Humans and machines both use neural networks for object and face recognition. Now evidence is emerging that both types of vision are flawed in the same way.

Deep convolutional neural networks have taken the world of artificial intelligence by storm. These machines now routinely outperform humans in tasks ranging from face and object recognition to playing the ancient game of Go.

The irony, of course, is that neural networks were inspired by the structure of the brain. It turns out that there are remarkable similarities between the broader structure of the deep convolutional neural networks behind machine vision and the structure of the brain responsible for vision. One of these evolved over millions of years, the other came about over the course of just a few decades. But both seem to work in the same way.

And that raises an interesting question—if machine vision and human vision work in similar ways, are they also restricted by the same limitations? Do humans and machines struggle with the same vision-related challenges?

Today we get an answer thanks to the work of Saeed Reza Kheradpisheh at the University of Tehran in Iran and a few pals from around the world. These guys have tested humans and machines with the same vision challenges and discovered that they do indeed struggle with the same kind of problems.

First some background. The pathway in the brain responsible for vision operates in several layers, each of which is thought to extract progressively more information from an image, such as movement, shape, color, and so on. Each layer consists of huge numbers of neurons connected into a vast network.

Deep convolution neural networks have a similar structure. They too are made up of layers, and each of these is a network of circuits designed to mimic the behavior of neurons, hence the term neural network.

Through much trial and error, computer scientists have found that these layers perform best when each extracts progressively more information about an image. And when they look at the behavior of layers individually, they find remarkable similarities to the function of specific layers in the brain.

But while the human brain is good at object recognition, it is not perfect. Change the image in some way and it is not always easy to recognize the object it contains.

Imagine a picture of a car taken from the side, for example. There are various ways this image can be changed. One is to translate the object, to move it from one part of the image to another. Another is to enlarge or shrink it.

Then there are two types of rotation. One is an “in plane” rotation that shows the car from the side but upside down, for example.

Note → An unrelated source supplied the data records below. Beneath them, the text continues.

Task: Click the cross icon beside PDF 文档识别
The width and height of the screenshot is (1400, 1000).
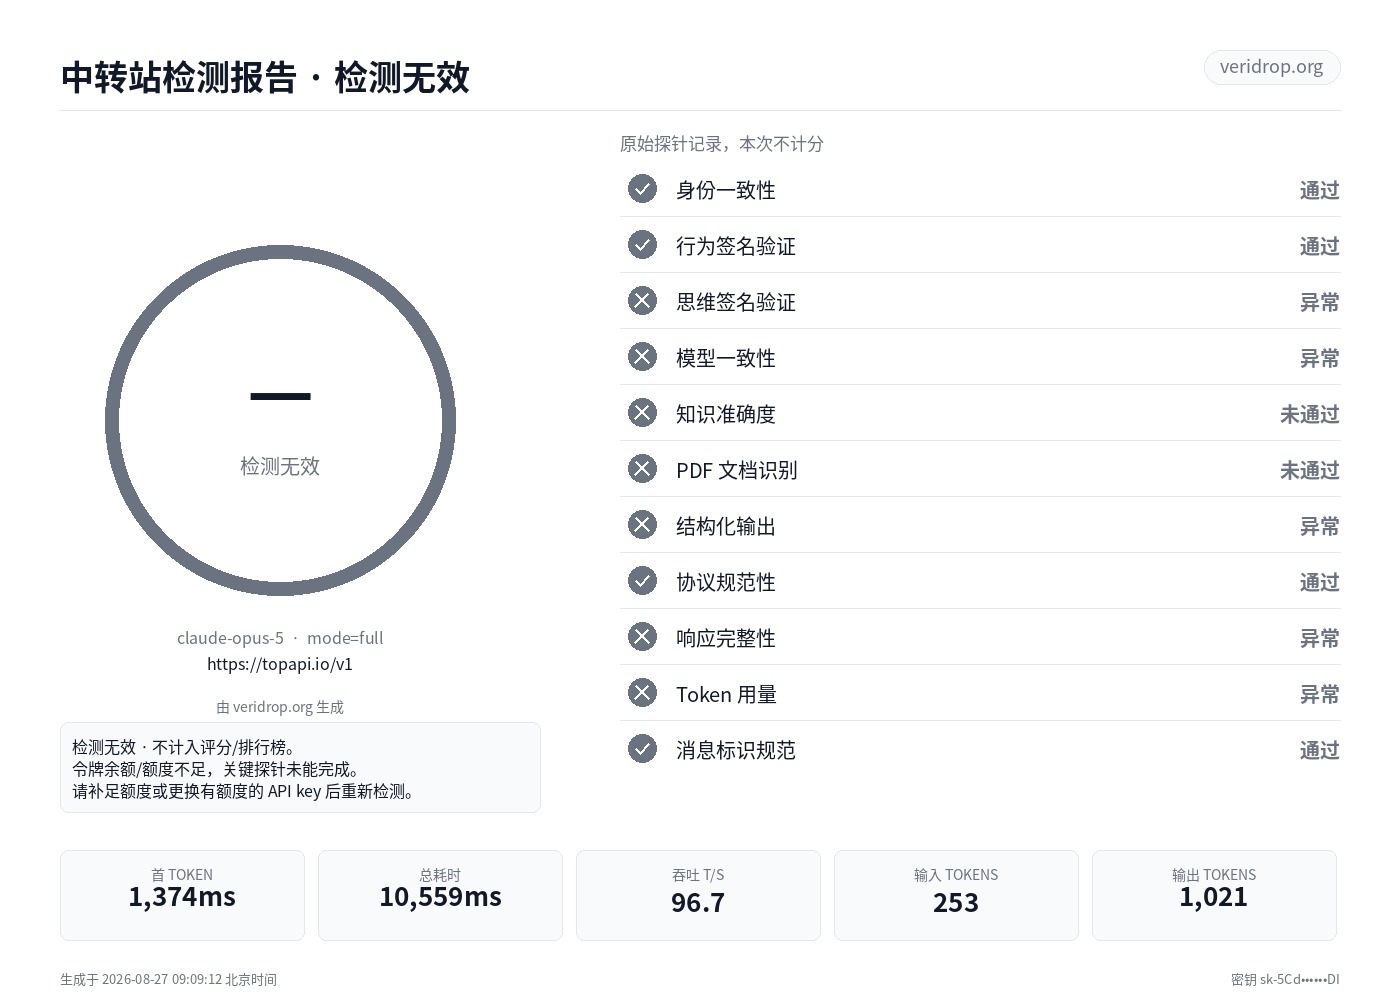Action: click(x=642, y=469)
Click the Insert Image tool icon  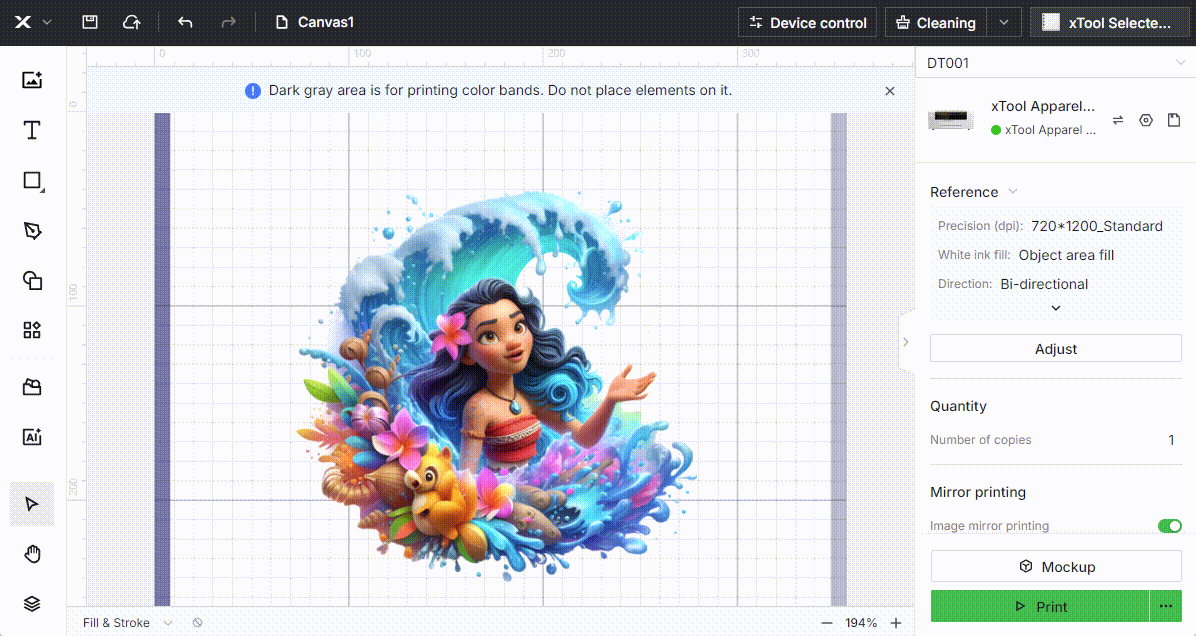click(32, 80)
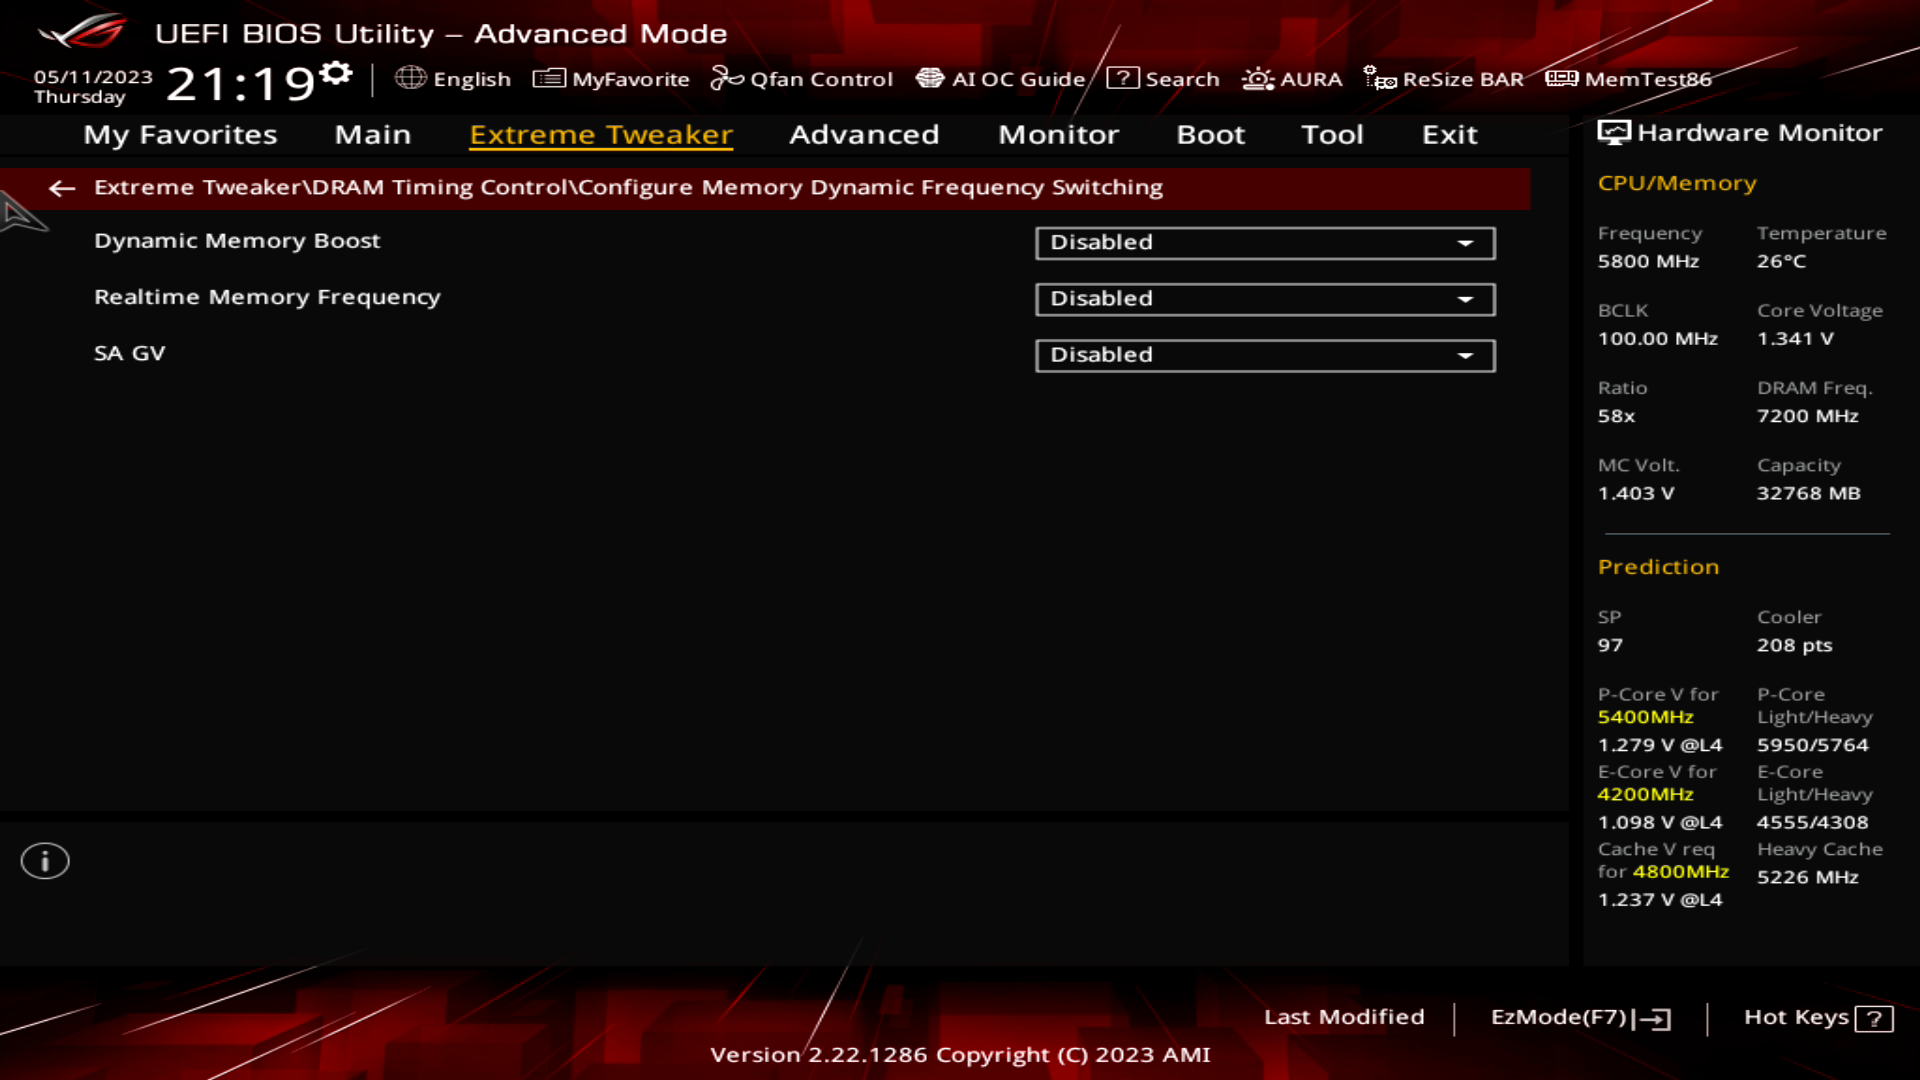
Task: Open AI OC Guide tool
Action: (x=1004, y=79)
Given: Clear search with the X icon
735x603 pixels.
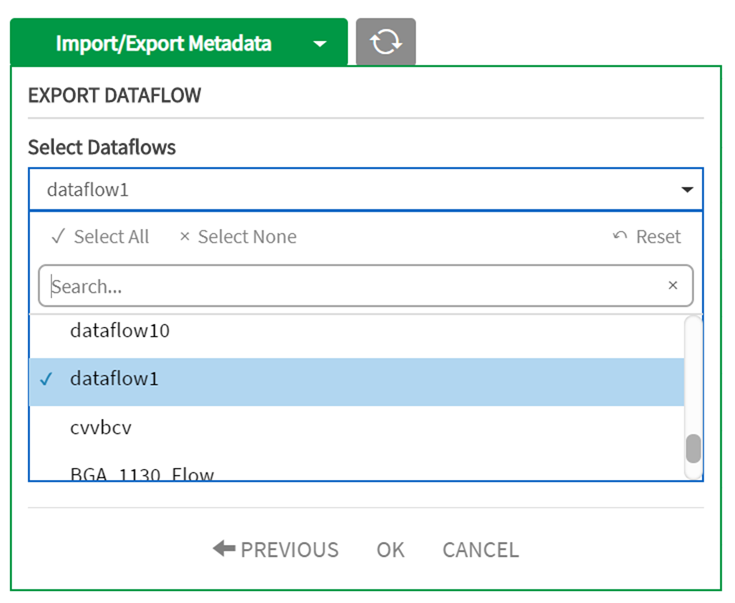Looking at the screenshot, I should [x=672, y=286].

There are also rotations in depth. In this case, you have to imagine the car as a 3-D object seen from the side. Rotating in depth then shows the car from the front, the back or a three-quarter view and so on.  

But given two pictures of the same car from different viewpoints, how hard is it to be sure that both show the same vehicle? Clearly some types of distortion are more challenging than others—but which? And do machines have the same trouble?

To find out, Kheradpisheh and co produced image variations of four different kinds of objects and then tested how well humans and deep convolutional neural networks cope with the task of recognizing them.

The test for humans involves picking an image at random and displaying it on a screen for 12.5 milliseconds. The subject then has to press one of four buttons to indicate whether image is of a car, ship, motorcycle, or animal.

The team tested a total of 89 different humans who each viewed 960 images. The researchers used the speed and accuracy of each subject’s response as a measure of how well they recognized each object.

The team also carried out an equivalent test on two of the most powerful deep convolutional networks used for object recognition, one developed at the University of Toronto in Canada and the other at the University of Oxford in the U.K.

The results make for interesting reading. “We found that humans and DCNNs largely agreed on the relative difficulties of each kind of variation,” say Kheradpisheh and co. “Rotation in depth is by far the hardest transformation to handle, followed by scale, then rotation in plane, and finally position (much easier).”

That’s interesting work with has some immediate implications.  For a start, computer scientists will need to be much more careful in the way they create databases for testing machine vision. In future they’ll need to control for the factors that machines find harder.

But it also shows the potential for deep convolutional neural networks to help probe the way human cognition works. The design of certain images is a critical task in applications such as air traffic control, emergency exits, instructions for the use of lifesaving equipment and so on.

Using humans to evaluate these images is a time-consuming and expensive business. But perhaps these kinds of neural networks could do the work instead or at least screen out the worst examples and leaving humans with a much better defined and less onerous task.

Beyond that, it may be possible to design machine-vision systems that aren’t fooled in the same way humans and so could augment human decision making in critical situations such as driving.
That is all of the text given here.